In [2]:
%pylab inline

from xgboost.sklearn import XGBClassifier
from typing import Tuple
import xgboost as xgb
import pandas as pd
import json
import sklearn
import seaborn as sns

dataset = pd.read_csv('data/multisession-eeg.csv')
fromstring = lambda array_str: np.fromstring(array_str, dtype=float, sep=',')
dataset.raw_fft = dataset.raw_fft.apply(fromstring)
# dataset.raw_fft.iloc[0]

Populating the interactive namespace from numpy and matplotlib


# Passthoughts

What if you could simply *think your password*? That's the premise behind *passthoughts*. We'll lay this out as a classification problem:

> Given a reading, and a person, is that person who they claim to be?
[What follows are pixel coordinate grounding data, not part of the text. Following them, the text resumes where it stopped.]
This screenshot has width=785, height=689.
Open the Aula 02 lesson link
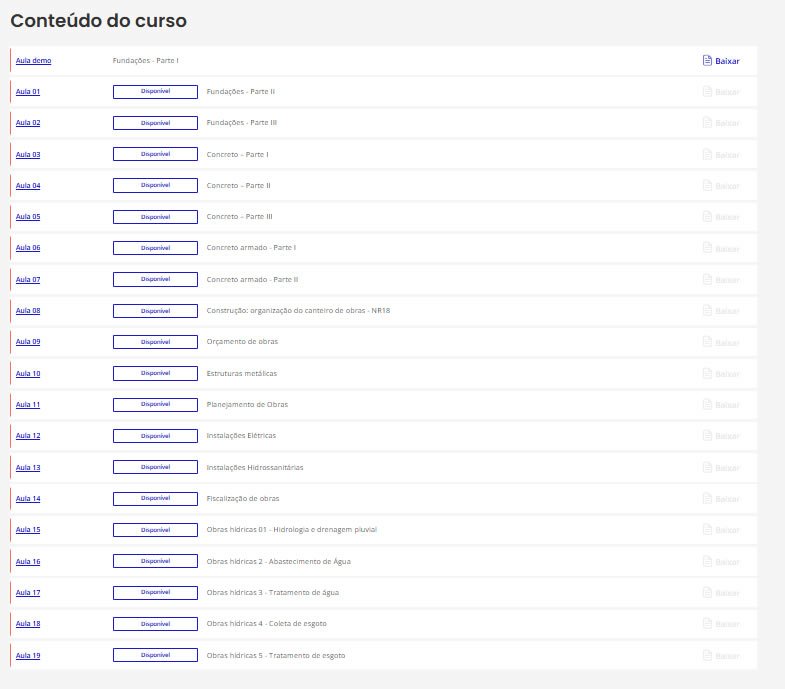pos(28,123)
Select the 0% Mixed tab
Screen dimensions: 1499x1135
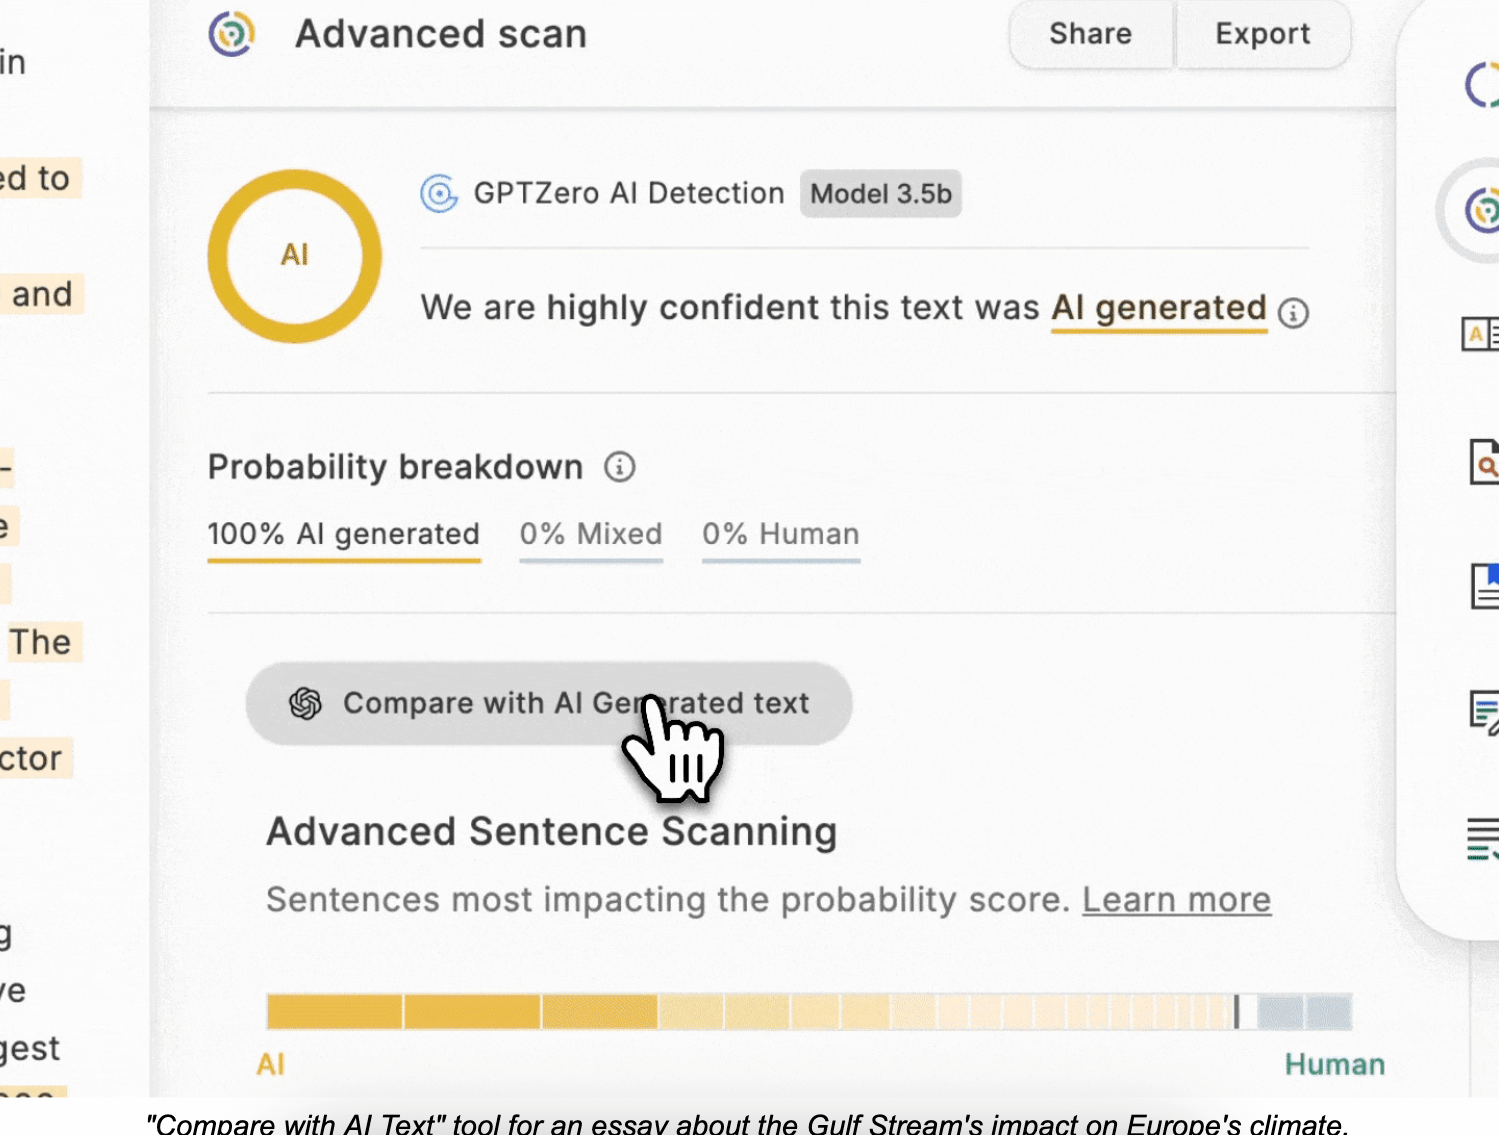point(591,535)
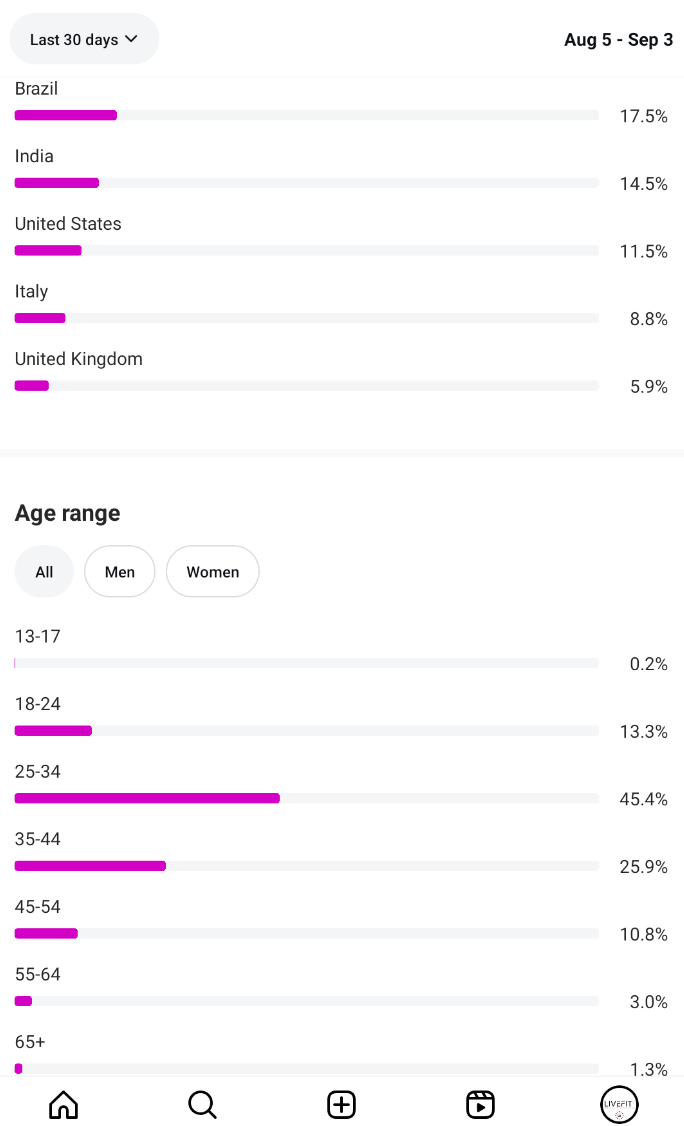Tap the Search magnifier icon

(202, 1104)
We'll structure this problem as follows: For each subject, we'll train a classifier. That subject's readings will be positive example, and everyone else's readings will be negative examples.

We can make this a little fancier by having people use specific thoughts (e.g. "focus on your breathing," "sing a song in your head," etc). We'll make sure our methods can handle this case, but for the time being, we'll just use the `"unabeled"` readings - people doing nothing in particular.

We'll use subject `A` as our "target" individual. We will train on this subject, and train against the other subjects in the corpus (subjects `B` and `C`).

In [118]:
def to_matrix (series):
    return np.array([ x for x in series ])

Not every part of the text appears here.